Sanierung der Stahlwerksbrache in Talange

REMEX Frankreich liefert Schlacke für neue Recyclingplattform

In Talange im französischen Département Moselle wird seit vielen Jahren ein Geländekomplex saniert, der ehemals der Stahlproduktion von ThyssenKrupp diente. Ein Teilprojekt wurde jetzt in Zusammenarbeit mit der französischen REMEX RESSOURCES MINÉRALES (RRM) erfolgreich abgeschlossen.

Das Gesamtprojekt in der Verantwortung der Entwicklungsgesellschaft Zone Industrielle du Port (ZIP) umfasst die Flächensanierung von rund 85 ha Brachland zwischen Talange und Hagondange.
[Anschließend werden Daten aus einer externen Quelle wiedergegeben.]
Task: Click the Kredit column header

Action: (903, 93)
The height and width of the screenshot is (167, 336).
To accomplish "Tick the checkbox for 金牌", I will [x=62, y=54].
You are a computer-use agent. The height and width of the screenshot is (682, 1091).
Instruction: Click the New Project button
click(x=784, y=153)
Mit seiner strategisch günstigen Lage in Nähe der Autobahnen A4 und A31 und der geplanten Anbindung an das Schienennetz verfügt das Gelände bei Metz über großes wirtschaftliches Entwicklungspotenzial. ZIP koordiniert die Sanierungsprojekte, deren Fokus auf der Umwandlung des Areals für eine nachhaltige Folgenutzung liegt, u. a. soll Raum für die Erzeugung grüner Energie und Recycling geschaffen werden.

Teilprojekt mit RRM

Im Zuge der Flächenrevitalisierung entsteht u. a. eine neue Recyclingplattform für Granulate und Altholz. Bei deren Planung wurde von Beginn an der konsequente Einsatz von Ersatzbaustoffen vorgesehen. Als Baumaterial für den Unterbau haben sich die Projektverantwortlichen für Hausmüllverbrennungsasche mit einer Sieblinie von 4 bis 50 mm entschieden.
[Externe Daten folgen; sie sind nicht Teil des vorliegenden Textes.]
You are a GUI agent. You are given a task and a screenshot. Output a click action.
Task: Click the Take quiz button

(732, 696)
Material nach SETRA-Leitfaden

Über zwei Jahre, von November 2023 und bis Ende 2025, wurden im Zuge mehrerer Bauabschnitte insgesamt 44.000 t HMV-Asche eingebaut, das Material stammt aus der Anlage der REMEX SüdWest GmbH in Mannheim. Der Einbau als Typ 1-Anwendung sowie die Qualitätskontrolle erfolgten nach dem in Frankreich vorgeschriebenen SÉTRA Regelwerk „Acceptabilité environnementale de matériaux alternatifs en technique routière, les mâchefers d’incinération de déchets non dangereux (MIDND)“, das die Umweltverträglichkeit alternativer Materialien im Straßenbau regelt:. Die Notifizierung, die logistische Abstimmung zwischen Produktion und Baustelle, die regelmäßige technische und chemische Materialprüfung waren Teil des Auftrags mit der ZIP.

Ziel: nationales Konzept

Mit dem erfolgreichen Projektabschluss hat REMEX gezeigt, dass es über das Wissen und die Erfahrung verfügt, Schlacken aus der Müllverbrennung nach französischen Qualitätsanforderungen aufzubereiten. Die RRM arbeitet nun an einer Lösung, mittelfristig französische HMV-Aschen direkt in Frankreich aufzubereiten und der dortigen Bauwirtschaft als güteüberwachten Ersatzbaustoff zur Verfügung zu stellen. Vorbild kann eine Anlage wie die der REMEX-Tochter HEROS sein, deren Aufbereitungstechniken sogar den Wiedereinsatz der Schlacke in Beton möglich machen.